El rencor hacia el resto del mundo, que pernocta ajeno a tu insomnio, se deja notar en la primera maldición silenciosa que lanzas en tu fuero interno. La segunda es cuando tratas de levantarte y estás rígida como una tabla. Tanto, que no sabes si tratar de doblar la espalda o, simplemente, rodar por el colchón hasta que cualquier parte de ti caiga al suelo.
Sí, coges el móvil, porque probablemente, creas que a esas horas de la madrugada no haya nada mejor que hacer. Es lo más silencioso. Dejarte caer en el sofá, móvil en mano, para aburrirte unas pocas horas hasta que amanezca. Sin embargo, haces café. Los noctámbulos, cuando no podemos dormir, nos tomamos un buen café. Luego, ya, que sea lo que Dios quiera.
Cierras la puerta de la cocina para que nadie escuche la cafetera ni el ruido del menaje. Ves la colada, ves los platos en el fregadero, ves la bolsa de basura que nadie bajó al contenedor y lanzas la tercera maldición de la mañana. Y encima es domingo.
Solemos quedarnos en la silla de la cocina, con el café en una mano y, en ocasiones, un cigarrillo humeante en la otra. Pensativos. No, alelados. Sí, alelados. Pensando qué has hecho mal en esta vida o el alguna pasada para tener este insomnio tan perro. Estás despierta, sabes que no vas a volver a dormirte, pero la cabeza tiene las neuronas justas para que puedas ir al baño y no mearte encima.
Y así puedes estar un buen rato. Aterrizando en la vigilia. Sabiendo que no vas a volver a dormir, pero sin querer despertar del todo. Más por pereza que por otra cosa. Y es enero.
Hace un frío que pela. El sofá te está llamando y casi notas la calidez de la mantita con la que te tapas para ver la tele. Piensas, inocentemente, que con un poco de suerte, puedes echar una cabezada en ese plácido lecho de siestas vespertinas.

----

▶ [Actividades]:
1) Responde estas preguntas sobre el texto del insomnio:
(a) ¿Qué bebida se toman los noctámbulos cuando no pueden dormir?
(b) ¿Para qué se cierra la puerta de la cocina?
(c) ¿En qué mes y en qué día de la semana pasa todo esto?
2) Sigue escribiendo el texto del insomnio a partir de su última frase.

▶ [Contenido del listado]:
----

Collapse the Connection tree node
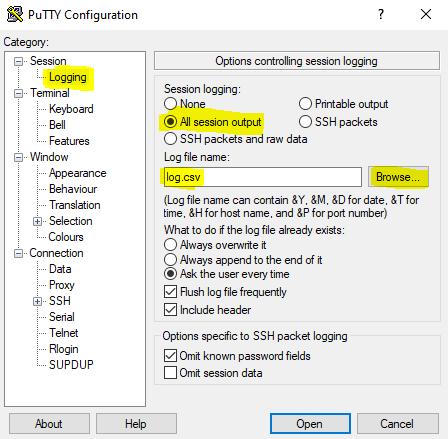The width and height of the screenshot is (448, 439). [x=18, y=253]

----

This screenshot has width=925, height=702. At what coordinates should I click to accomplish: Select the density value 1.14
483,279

----

▶ [Respuestas]:
1)
(a) Un buen café.
(b) Para que nadie escuche la cafetera ni el ruido del menaje.
(c) En enero, un domingo.

2)
Y entonces te pones la voz en off de los documentales de asesinos en serie. ¡Oh, qué gozo! Esas voces en off, tan sugerentes, con el mínimo tono para que sean como canciones de cuna, con esa cadencia impersonal que no sabes porque, te relaja. Es una suerte que en Estados Unidos hayan tantos asesinos en serie y que hagan tantos documentales sobre ellos, porque tú sabes bien la de veces que te has podido dormir escuchando de fondo las sirenas de ambulancias lejanas y voces en castellano doblando por encima de voces en inglés… esas dobles voces…
Y allí te quedas, frente a la pantalla. Pero los dioses no están de tu parte y ese día no puedes darte esa cabezadita con la que engañar al cuerpo.
Miras la hora. Las cinco y media de un domingo de enero. Sueltas el móvil con un rencor calmo, porque en realidad hubieras querido estamparlo contra la pantalla donde una mamá negra se seca las lágrimas y un policía bigotudo posa delante de un coche patrulla.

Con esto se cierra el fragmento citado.